Baby duck syndrome: Why users hate change and what you can do about it

How many times have you heard people complaining because the updated version of Facebook is awful? Every time there’s a change, it all kicks off again… everyone becomes angry and adamant they’ll never use Facebook again but then they get used to the change and forget all about it until next time. There’s even been a timeline created of all the Facebook backlashes.

Facebook is just one example we can all relate to, but there are many across the internet including many ecommerce websites and apps. But why is it that people are so reluctant to changes within websites, software and apps? This reluctance that users have towards change is called ‘Baby duck syndrome’.

Baby duck syndrome

But what do baby ducks have to do with users behaviour?

Well, the name comes from psychology and ethology (the study of animal behaviour). Konrad Lorenz, studied animal behaviour and he observed how new born ducks that leave their nest early, instinctively bond and ‘imprint’ with the first moving object they see (in Konrad’s case this happened to be him).

The same thing happens to people when they’re online. Users get used to and learn how to interact with a website or software in a certain way, this can take some time to do so they’ve also invested effort into doing this. Once they are familiar with the platform and like it, they struggle to change their habits. In general, people perceive the familiar as easier and more efficient and the unfamiliar less so; they have a tendency to “imprint” in the first system they learn, then judge other systems by their similarity to the first. Changes to the existing system will be perceived as less easy to use (even if they do actually make it easier) because they require some learning and therefore effort on the users behalf to get used to the new functionality.

This is not isolated to the digital environment either. In the offline world people are also reluctant to change – they feel safer when they can maintain a routine and an instinctive inner strength motivates them to stick with what they’ve learnt, with what they know, because it feels safer for them.

When a radical change is made to something already viewed as useful, but does not fundamentally change the experience, people rebel – and they rebel quickly.

The dilemma for ux designers and product owners

So, your dilemma is this… if you keep the same interface, users will be happy and feel comfortable, but the risk is that you end up stuck with an interface that doesn’t change with the times and gets stuck in the past. It may well have issues to do with the UI and interaction that need to adapt to improve the user experience. However, if you change it significantly, even if it’s for the better, your users are likely to rebel against the change and deem the previous version as better (even if you’ve tested and proved that it was actually worse).

Keeping your product updated is important, but so is keeping your users happy and providing them with an interface that’s easy and pleasant to use. Angry users and social media aren’t a good combination!

How to make changes with minimal upset to users

  • People need to feel reassured and supported. You need to provide assistance and to guide them through the transition phase.
  • Be there for your users, support and explain the nature of the changes, reassure them about how to do it. Don’t make your users feel forced or imposed, let the interface communicate with them rather than instructing them to make the change.

If you take the risk to make changes to your website, app or software and if you are ready to upset you users, you should also be 100% sure that the changes you are introducing worth the risk.

  • Conduct user testing. Observe users using the new version of your website or software, take note of the feedback and keep the change process open and in continuous progression.
  • Lessen any fear of the change by making your users aware that these changes have been tested with them already and that you’re making the change for their benefit. Explain why.

### Entries
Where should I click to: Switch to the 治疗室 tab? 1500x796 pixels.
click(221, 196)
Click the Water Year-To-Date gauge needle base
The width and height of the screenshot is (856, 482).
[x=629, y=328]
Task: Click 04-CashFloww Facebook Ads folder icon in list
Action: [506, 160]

### To-do list
(A) Decide whether each statement agrees with the baby duck syndrome article, answering yes or no and quoting the deciding words. (i) Konrad Lorenz studied animal behavior. (ii) Reluctance to change is limited to the digital environment. (iii) Users find a changed system less easy to use only when the change truly makes it harder.
(B) Answer these questions from the baby duck syndrome article.
(i) Besides psychology, what field does the name of the syndrome come from?
(ii) What do newborn ducks bond with?
(iii) What does the article call not a good combination?
(C) Set down everything in the baby duck syndrome article from "This is not" down to "they rebel quickly.".

### Answers to each task
(A)
(i) Yes: "Konrad Lorenz, studied animal behaviour"
(ii) No: "This is not isolated to the digital environment either."
(iii) No: "(even if they do actually make it easier)"

(B)
(i) Ethology, the study of animal behavior.
(ii) The first moving object they see.
(iii) Angry users and social media.

(C)
This is not isolated to the digital environment either. In the offline world people are also reluctant to change – they feel safer when they can maintain a routine and an instinctive inner strength motivates them to stick with what they’ve learnt, with what they know, because it feels safer for them.

When a radical change is made to something already viewed as useful, but does not fundamentally change the experience, people rebel – and they rebel quickly.